As more historians have chosen to work on animal-related topics, such topics increasingly have been integrated into the disciplinary mainstream. This change has been at least as important as the simple quantitative increase. It reflects two convergent tendencies. One is the willingness of historians who work on other topics to acknowledge the historical significance of animals. The other is the inclination of historians who work on animal-related topics to present them as part of the general history of a given time and place rather than isolating them in peripheral, or even antiquarian, sub-fields. Most of the books that paved the way for the current lively interest in animals among historians exemplify this trend: James Turner’s Reckoning with the beast: Animals, pain and humanity in the Victorian mind (1980); Keith Thomas’s Man and the natural world: A history of the modern sensibility (1983); Jean Claude Schmitt’s The holy greyhound: Guinefort, healer of children since the thirteenth century (1983, original French publication, 1979); my own The animal estate: The English and other creatures in the Victorian Age (1987); and Kathleen Kete’s The beast in the boudoir: Petkeeping in nineteenth-century Paris (1994).

Such integration, of course, is not quite consistent with seeing the historical work of the last two decades as part of a multi-disciplinary field of “animal studies.” But it is consistent with the uneasiness that historians often feel about fields characterized as “studies” of one kind or another. As with the umbrella category of “cultural studies,” such designations seem to foreground shared topical interests and de-emphasize divergent scholarly methods and goals. They sometimes lead to claims that historicist literary or other cultural studies are the same thing as cultural history. Such claims, however, have no bearing on the question of what contribution recent historical scholarship has made to “animal studies.” In a general sense, the answer to this question is obvious — or at least the answer is not unique to the study of animals. The study of the past provides a necessary foundation for understanding the present; and historical research provides the essential context for more exclusively interpretive scholarship.

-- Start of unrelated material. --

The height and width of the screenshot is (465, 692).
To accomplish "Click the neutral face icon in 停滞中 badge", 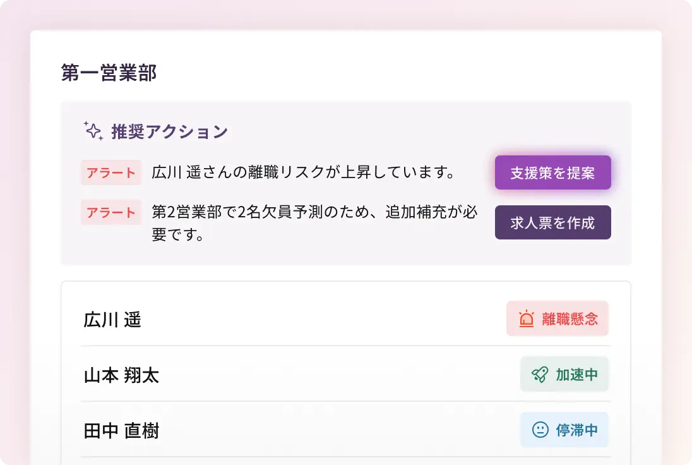I will 540,430.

In particular, recent years have seen excellent work by historians on a wide variety of animal-related topics. Much of this work deals with issues that also have attracted the interest of scholars in anthropology, literary and cultural studies, sociology, and other disciplines. One major focus of attention has been the relationship between scientists (whether zoologists, naturalists, or physiologists) and the animals they study. It has been productively explored in, for example, Nicolaas Rupke’s collection, Vivisection in historical perspective (1987), in Adrian Desmond’s imaginative work on the Zoological Society of London, and in Louise Robbins’ Elephant slaves and pampered parrots: Exotic animals in eighteenth-century Paris (2001).Such studies also have firmly grounded our understanding of past scientific practices in the cultures to which the scientists belonged, rather than seeing such practices primarily as the antecedents of their modern equivalents. Conservation and hunting, still hot topics, have been the subject of general overviews like John MacKenzie’s The empire of nature: Hunting, conservation and British imperialism (1988) and of monographs like Robert Paddle’s The last Ttasmanian tiger: The history and extinction of the thylacine (2000). The breeding of domesticated animals has been a particularly evocative topic for the same reason that it is fraught with special dangers for scholars: The analogies between humans and their animal companions and livestock are so strong and compelling. Historical works such as Juliet Clutton-Brock’s A natural history of domesticated mammals (1989) and Nicholas Russell’s Like engend’ring like: Heredity and animal breeding in early modern England (1986) offer clear, scientifically informed accounts of complex processes and relationships. Historical research on animals has been thriving within the discipline of history; historians’ sense of their field has expanded to include such topics. And at the same time that this widened perspective has enriched the discipline of history, it also has made a similar contribution to “animal studies.”